Déclaration commune du Parlement européen,
du Conseil et de la Commission du 30 juin 1982
L'exécution de crédits inscrits au budget pour
toute
nouvelle action communautaire significative nécessite l'arrêt
préalable d'un règlement de base. Dans le cas où de tels
crédits seraient inscrits au budget avant qu'une proposition de
règlement ait été soumise, la Commission est
invitée à présenter une proposition pour la fin de janvier
au plus tard.
Le Conseil et le Parlement prennent l'engagement de tout mettre en oeuvre afin
que le règlement en question soit arrêté au plus tard
à la fin mai.
Dans le cas cependant où le règlement ne pourrait être
arrêté dans ce délai, la Commission soumet des propositions
de rechange (virements) permettant d'assurer l'utilisation pendant
l'année budgétaire des crédits dont il s'agit.
Que contenait cette déclaration commune ?
1° - Elle affirmait d'abord avec netteté l'exigence d'un
règlement de base, c'est-à-dire d'un acte de droit
dérivé, pour l'exécution des crédits inscrits au
budget pour une "
nouvelle action communautaire
significative
". Pour exécuter de tels crédits, il faut
donc, d'une part, qu'ils soient inscrits au budget et, d'autre part, qu'ils
correspondent à une action définie par un acte communautaire. Et
la déclaration commune ajoutait que ce règlement de base devait
être "
préalable
".
2° - Pour le cas où des crédits seraient inscrits au budget
sans qu'il y ait un règlement de base préalable, elle invitait la
Commission à présenter une proposition et elle prenait acte de
l'engagement du Conseil et du Parlement à tout mettre en oeuvre pour que
le règlement soit adopté rapidement.
On comprend bien la logique qui sous-tend cette déclaration commune.
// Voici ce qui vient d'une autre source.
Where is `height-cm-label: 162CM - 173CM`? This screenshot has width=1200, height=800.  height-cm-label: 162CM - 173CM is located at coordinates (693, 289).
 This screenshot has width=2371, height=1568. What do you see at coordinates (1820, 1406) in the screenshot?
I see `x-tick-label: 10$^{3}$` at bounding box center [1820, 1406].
Elle pose d'abord clairement le principe qu'une action communautaire nouvelle
et significative exige à la fois des crédits et un acte
communautaire. Elle précise que l'acte communautaire doit être
préalable à l'inscription des crédits. Pour le cas
où l'inscription des crédits se ferait avant l'adoption d'un acte
communautaire, elle demande que cet acte communautaire soit adopté
rapidement. Mais, tant que l'acte communautaire n'est pas adopté, il est
clair que les crédits ne peuvent être exécutés.